Required work: Each entry should be set down again verbatim, with the images omitted.

Data supplied:

··········

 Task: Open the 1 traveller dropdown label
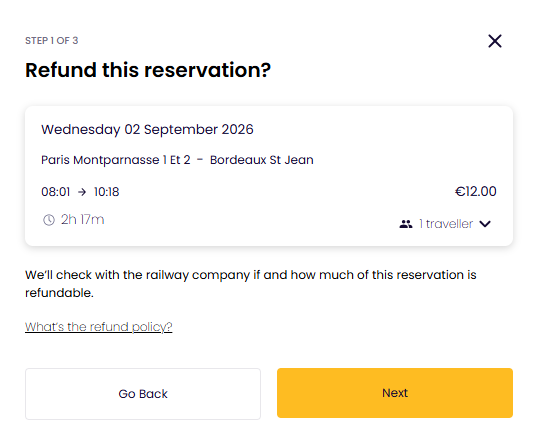[x=446, y=224]
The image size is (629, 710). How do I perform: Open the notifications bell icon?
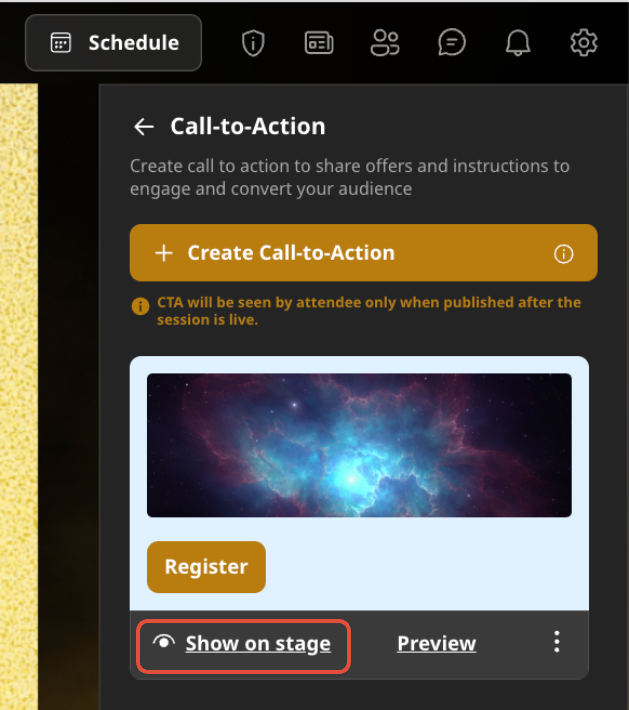coord(518,43)
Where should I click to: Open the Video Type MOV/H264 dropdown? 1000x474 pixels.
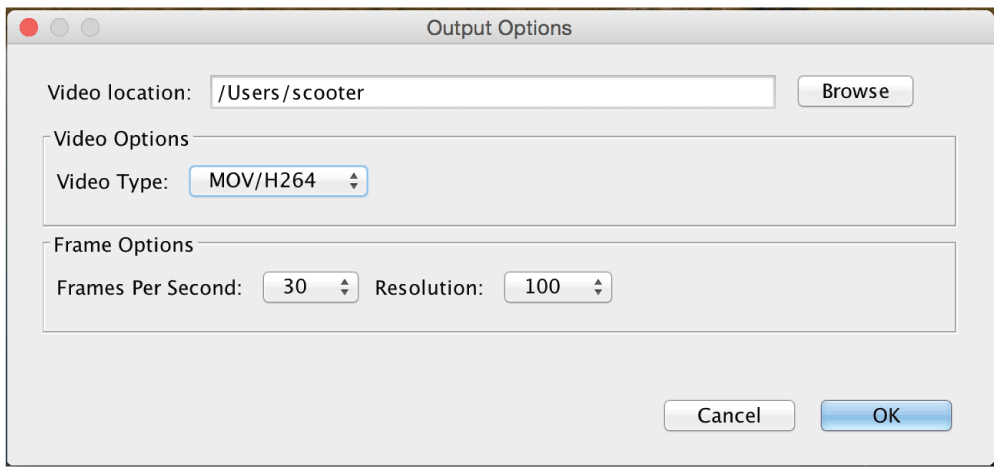tap(278, 181)
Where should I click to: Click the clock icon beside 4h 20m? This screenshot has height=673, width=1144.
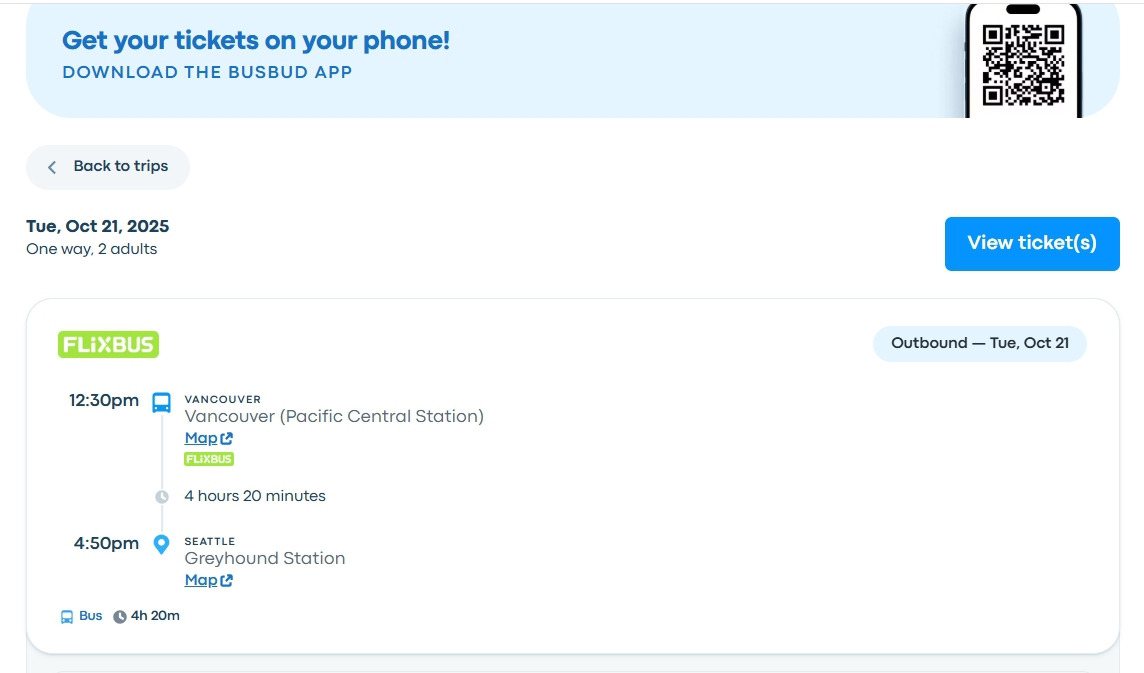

··········

Output below:
 Task: Open the 1 traveller dropdown label
[x=446, y=224]
The image size is (629, 710). How do I perform: Open the notifications bell icon?
coord(518,43)
Where should I click to: Open the Video Type MOV/H264 dropdown? 1000x474 pixels.
tap(278, 181)
Where should I click to: Click the clock icon beside 4h 20m? This screenshot has height=673, width=1144.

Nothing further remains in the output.